3.      In questo periodo la vaccinazione di massa è appena cominciata e non è ancora in grado di costituire una immunità di gregge; a giugno le cose, da questo punto di vista, dovrebbero essere migliorate.

4.      Facendo lezione a giugno  gli studenti non perderebbero giorni di lezione.

5.      Non sarebbe difficile, nei mesi che ci separano da giugno, vaccinare il personale della scuola e gli studenti over sedici

6.      In ogni caso nei mesi caldi la diffusione del virus rallenta e diviene possibile far lezione con le finestre aperte

7.      In questo mese di pausa gli studenti e i docenti potrebbero dedicarsi al recupero degli apprendimenti e al potenziamento delle conoscenze senza sottoporsi a troppe verifiche e gli insegnanti, utilizzando in modo libero i metodi della didattica a distanza potranno aiutarli a recuperare e ad approfondire le loro conoscenze nelle varie discipline. Alla fine, avremo studenti più preparati e un minor numero di malati.

8.      Infine, si potrebbe garantire agli studenti che raggiungessero in anticipo gli obiettivi e che avessero dei voti buoni, la possibilità di interrompere prima la partecipazione alle lezioni e questo funzionerebbe come rinforzo positivo (in realtà tecnicamente è un rinforzo negativo, ma qui non posso dilungarmi).

§ **MATERIALE FORNITO**:
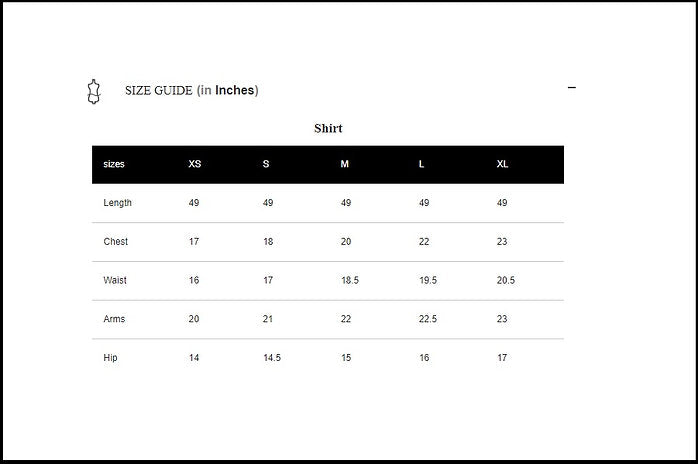Click the 20.5 waist value for XL

coord(506,281)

§ **CONSEGNA**:
Riscrivi il testo sulle lezioni a giugno da "4.      Facendo lezione" fino a "numero di malati." compreso, mettendo "alunni" al posto di "studenti".

§ **SOLUZIONE**:
4.      Facendo lezione a giugno  gli alunni non perderebbero giorni di lezione.

5.      Non sarebbe difficile, nei mesi che ci separano da giugno, vaccinare il personale della scuola e gli alunni over sedici

6.      In ogni caso nei mesi caldi la diffusione del virus rallenta e diviene possibile far lezione con le finestre aperte

7.      In questo mese di pausa gli alunni e i docenti potrebbero dedicarsi al recupero degli apprendimenti e al potenziamento delle conoscenze senza sottoporsi a troppe verifiche e gli insegnanti, utilizzando in modo libero i metodi della didattica a distanza potranno aiutarli a recuperare e ad approfondire le loro conoscenze nelle varie discipline. Alla fine, avremo alunni più preparati e un minor numero di malati.